*DATA SHOWN*:
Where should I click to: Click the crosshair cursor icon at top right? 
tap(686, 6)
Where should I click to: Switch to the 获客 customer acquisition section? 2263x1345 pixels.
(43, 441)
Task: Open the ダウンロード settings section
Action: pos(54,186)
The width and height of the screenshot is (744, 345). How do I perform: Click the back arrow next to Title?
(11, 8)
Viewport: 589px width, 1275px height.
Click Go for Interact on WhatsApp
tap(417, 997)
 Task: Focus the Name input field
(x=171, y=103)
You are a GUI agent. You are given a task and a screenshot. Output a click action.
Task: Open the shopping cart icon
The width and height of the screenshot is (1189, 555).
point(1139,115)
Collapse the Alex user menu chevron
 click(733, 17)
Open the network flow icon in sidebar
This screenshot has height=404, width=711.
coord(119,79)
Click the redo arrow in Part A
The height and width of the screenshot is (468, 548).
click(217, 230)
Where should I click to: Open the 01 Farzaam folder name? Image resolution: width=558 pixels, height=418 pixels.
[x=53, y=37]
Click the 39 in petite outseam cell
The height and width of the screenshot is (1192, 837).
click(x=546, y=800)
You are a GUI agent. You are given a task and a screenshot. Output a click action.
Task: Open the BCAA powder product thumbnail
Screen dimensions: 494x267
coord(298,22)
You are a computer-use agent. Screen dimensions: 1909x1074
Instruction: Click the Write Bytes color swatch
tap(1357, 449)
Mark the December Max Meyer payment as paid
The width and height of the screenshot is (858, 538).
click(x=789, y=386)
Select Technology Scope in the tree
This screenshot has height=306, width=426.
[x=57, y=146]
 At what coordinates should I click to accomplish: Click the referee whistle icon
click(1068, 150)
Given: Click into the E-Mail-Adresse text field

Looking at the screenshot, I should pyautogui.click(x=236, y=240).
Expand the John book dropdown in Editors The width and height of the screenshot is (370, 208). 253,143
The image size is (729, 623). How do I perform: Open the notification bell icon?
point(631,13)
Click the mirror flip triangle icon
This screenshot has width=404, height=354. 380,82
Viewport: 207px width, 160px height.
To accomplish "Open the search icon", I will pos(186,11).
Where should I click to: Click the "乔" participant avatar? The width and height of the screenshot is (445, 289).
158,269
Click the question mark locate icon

*PROBLEM TO WORK ON*: Express each line of the data above as a string in a JSON list, with one entry per line and blank lines left out.

*EXERCISE RESULT*:
[
  "Where should I click to: Click the crosshair cursor icon at top right? ",
  "tap(686, 6)",
  "Where should I click to: Switch to the 获客 customer acquisition section? 2263x1345 pixels.",
  "(43, 441)",
  "Task: Open the ダウンロード settings section",
  "Action: pos(54,186)",
  "The width and height of the screenshot is (744, 345). How do I perform: Click the back arrow next to Title?",
  "(11, 8)",
  "Viewport: 589px width, 1275px height.",
  "Click Go for Interact on WhatsApp",
  "tap(417, 997)",
  " Task: Focus the Name input field",
  "(x=171, y=103)",
  "You are a GUI agent. You are given a task and a screenshot. Output a click action.",
  "Task: Open the shopping cart icon",
  "The width and height of the screenshot is (1189, 555).",
  "point(1139,115)",
  "Collapse the Alex user menu chevron",
  " click(733, 17)",
  "Open the network flow icon in sidebar",
  "This screenshot has height=404, width=711.",
  "coord(119,79)",
  "Click the redo arrow in Part A",
  "The height and width of the screenshot is (468, 548).",
  "click(217, 230)",
  "Where should I click to: Open the 01 Farzaam folder name? Image resolution: width=558 pixels, height=418 pixels.",
  "[x=53, y=37]",
  "Click the 39 in petite outseam cell",
  "The height and width of the screenshot is (1192, 837).",
  "click(x=546, y=800)",
  "You are a GUI agent. You are given a task and a screenshot. Output a click action.",
  "Task: Open the BCAA powder product thumbnail",
  "Screen dimensions: 494x267",
  "coord(298,22)",
  "You are a computer-use agent. Screen dimensions: 1909x1074",
  "Instruction: Click the Write Bytes color swatch",
  "tap(1357, 449)",
  "Mark the December Max Meyer payment as paid",
  "The width and height of the screenshot is (858, 538).",
  "click(x=789, y=386)",
  "Select Technology Scope in the tree",
  "This screenshot has height=306, width=426.",
  "[x=57, y=146]",
  " At what coordinates should I click to accomplish: Click the referee whistle icon",
  "click(1068, 150)",
  "Given: Click into the E-Mail-Adresse text field",
  "Looking at the screenshot, I should pyautogui.click(x=236, y=240).",
  "Expand the John book dropdown in Editors The width and height of the screenshot is (370, 208). 253,143",
  "The image size is (729, 623). How do I perform: Open the notification bell icon?",
  "point(631,13)",
  "Click the mirror flip triangle icon",
  "This screenshot has width=404, height=354. 380,82",
  "Viewport: 207px width, 160px height.",
  "To accomplish \"Open the search icon\", I will pos(186,11).",
  "Where should I click to: Click the \"乔\" participant avatar? The width and height of the screenshot is (445, 289).",
  "158,269",
  "Click the question mark locate icon"
]